Aspartic acid, whose brute or molecular formula is C4H7NO4 is a non-essential amino acid, whose side chain is polar and is a chiral molecule also indicated by the abbreviations D or Asp. There are two forms of aspartate, L-aspartic acid and D-aspartic acid; the latter has fewer metabolic functions.
Aspartic acid was discovered by the French pharmacist Auguste-Arthur Plisson in 1827, who isolated it after reacting asparagine, obtained from asparagus juice, with lead hydroxide.
Like all other amino acids, aspartic acid has an amino group and a carboxylic acid. Under physiological conditions the α-amino group is protonated while the α-carboxylic group is deprotonate and has a negatively charged acid side chain at physiological pH, which can react with other amino acids, enzymes and proteins.
Aspartic acid is obtained from the corresponding salts which are aspartates, while the amide of the aspartic acid is asparagine, another of the 20 amino acids.
L-aspartic acid is present in different proportions in most proteins and in different concentrations in various natural products.
Aspartic acid, in the plant world, is contained, e.g. in soy flour, asparagus, lupins, dried parsley, peanuts, dried basil, pumpkin seeds, almonds, lentils, avocados, etc.
Although aspartic acid is contained in plant and animal food it is, however, a non-essential amino acid because our body produces it even if it is not consumed. This does not mean that the presence in the diet is not important anyway.
Aspartate in the brain acts as an excitatory neurotransmitter and stimulates the NMDA receptors, although not as strongly as glutamate and is also involved in the urea cycle, it is included among the glucogenic amino acids as it is transformed into oxaloacetate by transamination.
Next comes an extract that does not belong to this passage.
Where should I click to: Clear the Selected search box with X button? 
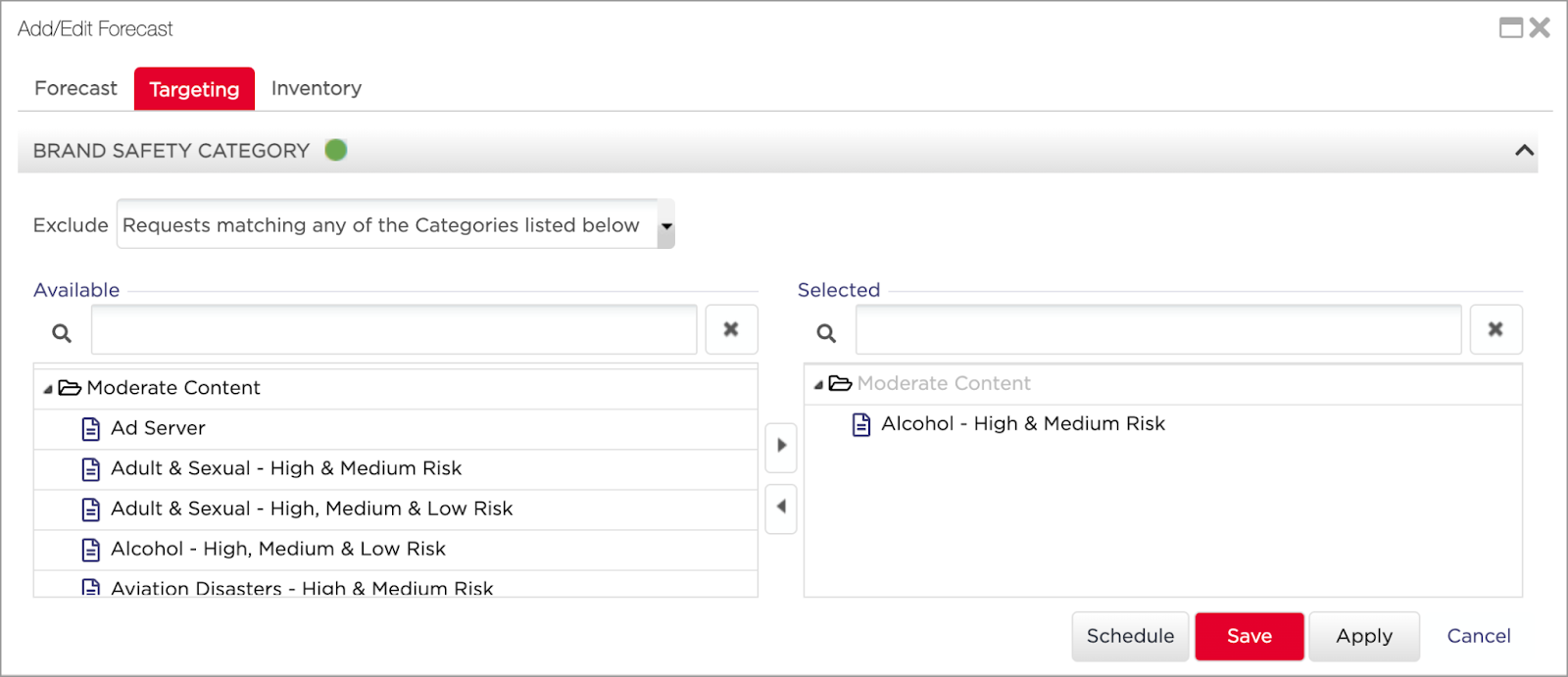pyautogui.click(x=1495, y=330)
Aspartic acid also plays an important role as a detoxifier of blood, also promoting the functioning of other organs:
– protects the liver from diseases, helping to expel the ammonia produced in the metabolism through the urinary tract;
– collaborates in the proper cellular functioning of the organism, participating in the production and expulsion of hormones;
– by binding to potassium and magnesium during metabolism, it rejuvenates cellular activity;
– assists in the formation of glutamic acid, stimulating brain connections;
– together with magnesium, calcium and potassium helps to maintain the cardiovascular system;
– stimulates the function of DNA and RNA as carriers of genetic information;
– is essential for the normal functioning of the nervous system;
– intervenes in the processing of glucose during the process of gluconeogenesis to produce energy to the body;
– multiplies absorption, circulation and use of minerals through the intestinal mucosa, blood and cells;
– increases testosterone levels by promoting muscle growth and development.
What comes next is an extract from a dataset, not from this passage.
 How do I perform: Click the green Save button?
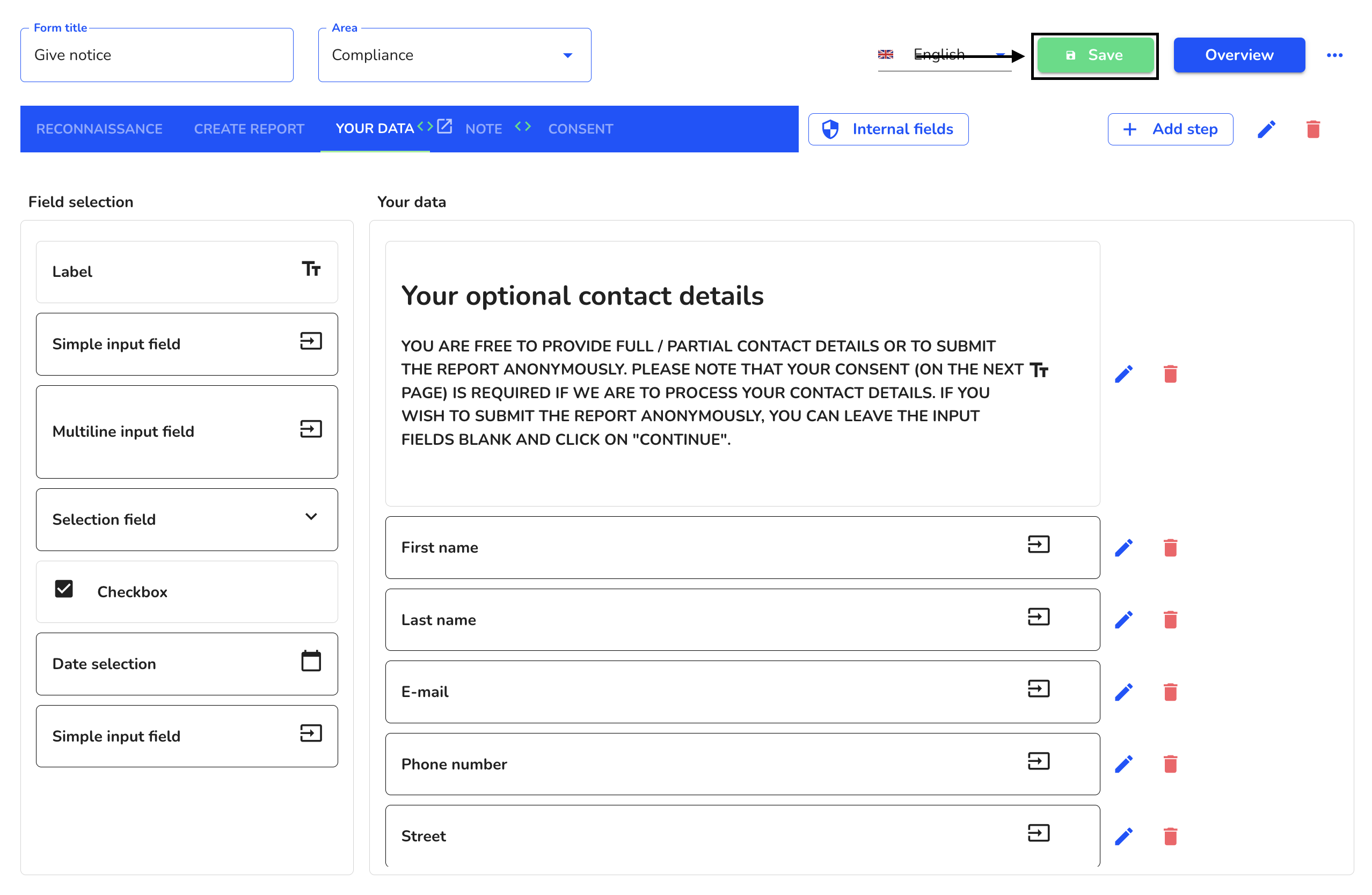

The integration of the processes presided by aspartic acid therefore contributes to provide significant benefits to the organism of living beings and in particular of the human body.
Aspartic acid therefore:
– accelerates the metabolism, which produces a greater consumption of calories, even if the body remains in a state of rest;
– increases tolerance and physical performance in sports activities, promoting fat oxidation and reducing fatigue or depression;
– in women it stimulates ovulation and the menstrual cycle, in men it increases the level of liveness producing a greater stimulation;
It is, in general, a very important element to increase the levels of memory, learning and balance of the body.
Warning: The information reported is not medical advice and may not be accurate. The contents are for illustrative purposes only and do not replace medical advice.